Após MP e resoluções, caminhoneiros descartam paralisação nacional
Brasília – A edição da Medida Provisória 1.343/2026, publicada nesta quarta-feira (25/3), e das Resoluções 6.078/2026 e 6.077/2026 da Agência Nacional de Transporte Terrestre (ANTT) criam regras e instrumentos para obrigar o pagamento do piso mínimo do valor do frete pago aos caminhoneiros. As medidas são uma reinvindicação da categoria desde 2018, quando houve paralisação.
A MP e as resoluções da ANTT visam regularizar a atividade de transporte de carga rodoviária e garantir a igualdade de condições de negociação entre os caminhoneiros e os transportadores. Com isso, as empresas terão que pagar o piso mínimo do valor do frete, evitando a exploração dos trabalhadores.

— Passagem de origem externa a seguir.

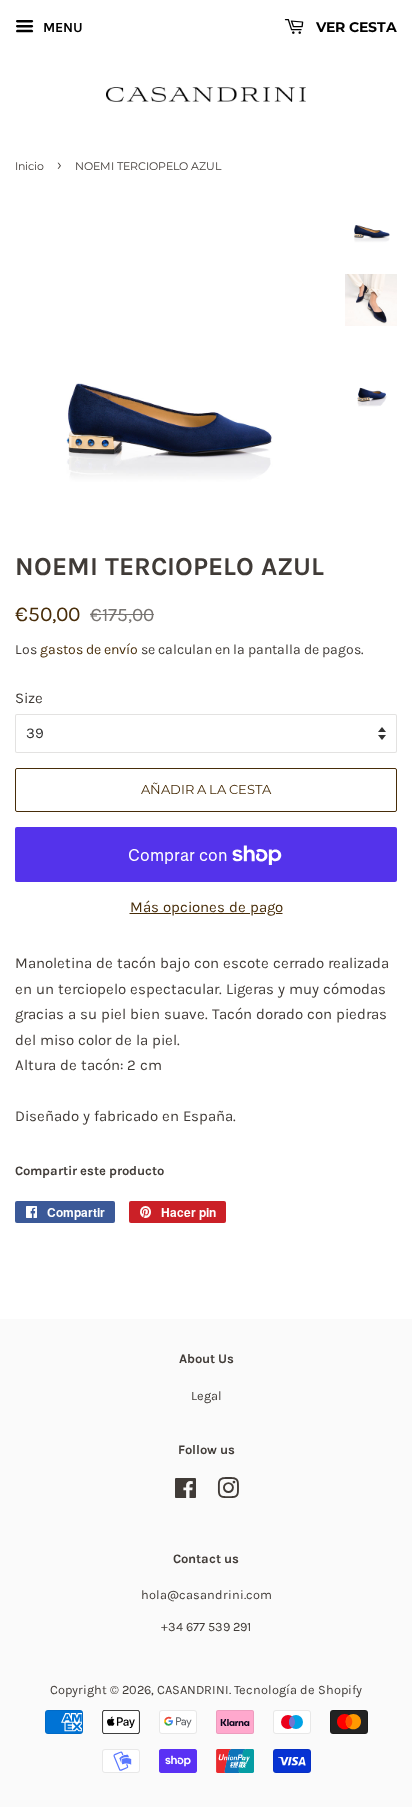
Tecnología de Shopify (298, 1689)
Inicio (29, 166)
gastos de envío (89, 649)
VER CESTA (354, 27)
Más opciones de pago (206, 907)
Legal (206, 1395)
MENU (61, 27)
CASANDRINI (193, 1689)
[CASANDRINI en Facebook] (185, 1492)
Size (29, 698)
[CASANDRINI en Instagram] (228, 1492)
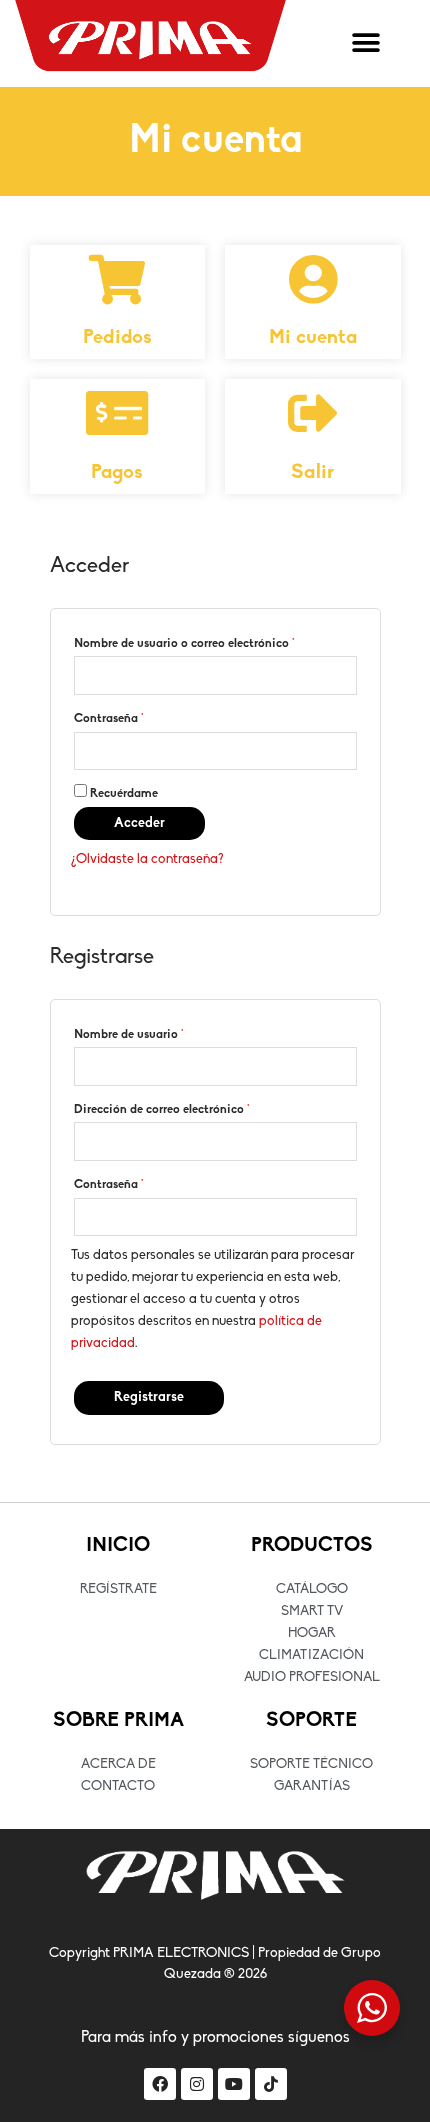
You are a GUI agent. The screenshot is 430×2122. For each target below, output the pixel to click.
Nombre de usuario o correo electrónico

As medidas também incluem a criação de um sistema de monitoramento e fiscalização para garantir o cumprimento das regras. Além disso, as resoluções da ANTT estabelecem diretrizes para a gestão da frota de veículos e a prestação de serviços de transporte de carga.
A categoria dos caminhoneiros já havia realizado várias manifestações e paralisações para reivindicar o pagamento do piso mínimo do valor do frete. Com as medidas agora em vigor, os caminhoneiros esperam que as condições de trabalho melhorem e que a exploração seja reduzida.